After working at Amazon.com for many years, Nadia Shouraboura wanted an experience for customers that embodied the positives of both online and in-store shopping. Her concept, called Hointer, enables customers to complete a shopping transaction solely with their smart phones, from picking out a style to trying on merchandise to paying for the purchase.

Hointer is located in Seattle and consists of a minimalistic space of plain and unimposing walls, floors and fixtures. The merchandise is the design star. Just one size of each individual item is displayed, eliminating clutter.

Fixtures – such as hangers made from magnets and mobile display bars – are minimal installations because there’s so little real merchandise on the floor. The fixtures are also easily movable, so Shouraboura and her team keep things fresh by changing the floor practically every day. Additionally, software developers update code and ensure the tech-side of the operation is running smoothly. The magic behind the store is a simple set of APIs, or application programming interfaces, which are able to retrieve requested items immediately. Cross-platform smart phone and tablet apps drive the APIs to securely process payment; the store itself is driven remotely by computing-cloud-based proxies.

When customers find a pair of jeans to try on, using their smart phones, they either “tap” the tag or scan a QR code. Their phone then directs them to a designated dressing room where the item comes through a chute in their requested size. What if the jeans don’t fit? Unwanted merchandise can be thrown down one of two chutes and when a new size is requested using the phone app, new jeans will come out of the opposite chute within 30 seconds.

At the end of the fitting, putting merchandise down the designated chute clears it from their virtual shopping cart.
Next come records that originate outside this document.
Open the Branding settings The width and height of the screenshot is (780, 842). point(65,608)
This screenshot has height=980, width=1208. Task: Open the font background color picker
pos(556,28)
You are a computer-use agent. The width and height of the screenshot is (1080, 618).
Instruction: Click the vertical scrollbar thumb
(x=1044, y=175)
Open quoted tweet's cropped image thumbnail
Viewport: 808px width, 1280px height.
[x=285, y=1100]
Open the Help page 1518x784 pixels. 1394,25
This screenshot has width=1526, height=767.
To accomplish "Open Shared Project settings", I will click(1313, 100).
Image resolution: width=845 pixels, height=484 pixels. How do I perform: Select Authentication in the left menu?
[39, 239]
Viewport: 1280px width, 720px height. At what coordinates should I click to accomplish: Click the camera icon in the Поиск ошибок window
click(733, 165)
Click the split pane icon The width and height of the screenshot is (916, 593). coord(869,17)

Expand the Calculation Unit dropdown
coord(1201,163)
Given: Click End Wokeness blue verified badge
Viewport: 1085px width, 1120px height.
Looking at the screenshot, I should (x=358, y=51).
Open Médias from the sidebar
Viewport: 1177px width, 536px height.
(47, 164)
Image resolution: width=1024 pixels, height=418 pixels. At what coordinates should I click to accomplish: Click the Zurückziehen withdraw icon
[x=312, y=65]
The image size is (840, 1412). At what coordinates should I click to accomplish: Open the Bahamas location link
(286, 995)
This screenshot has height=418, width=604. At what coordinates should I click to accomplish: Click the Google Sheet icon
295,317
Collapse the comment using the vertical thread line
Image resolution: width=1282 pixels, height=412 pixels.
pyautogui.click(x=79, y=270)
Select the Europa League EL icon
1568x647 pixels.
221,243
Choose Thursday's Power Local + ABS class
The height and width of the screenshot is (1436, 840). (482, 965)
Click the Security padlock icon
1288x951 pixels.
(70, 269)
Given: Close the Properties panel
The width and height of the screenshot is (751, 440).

To purchase an item, guests can walk out if they’re a returning customer or, if they’re a first-time visitor, quickly swipe a credit card.

Shouraboura describes the benefit of this system for other retailers: “It’s cheaper, an easier way to display items and you can put more product in a small square footage. The best part is that most customers told us that they loved the experience and had fun shopping. I absolutely feel like it’s my mission to change the shopping experience.”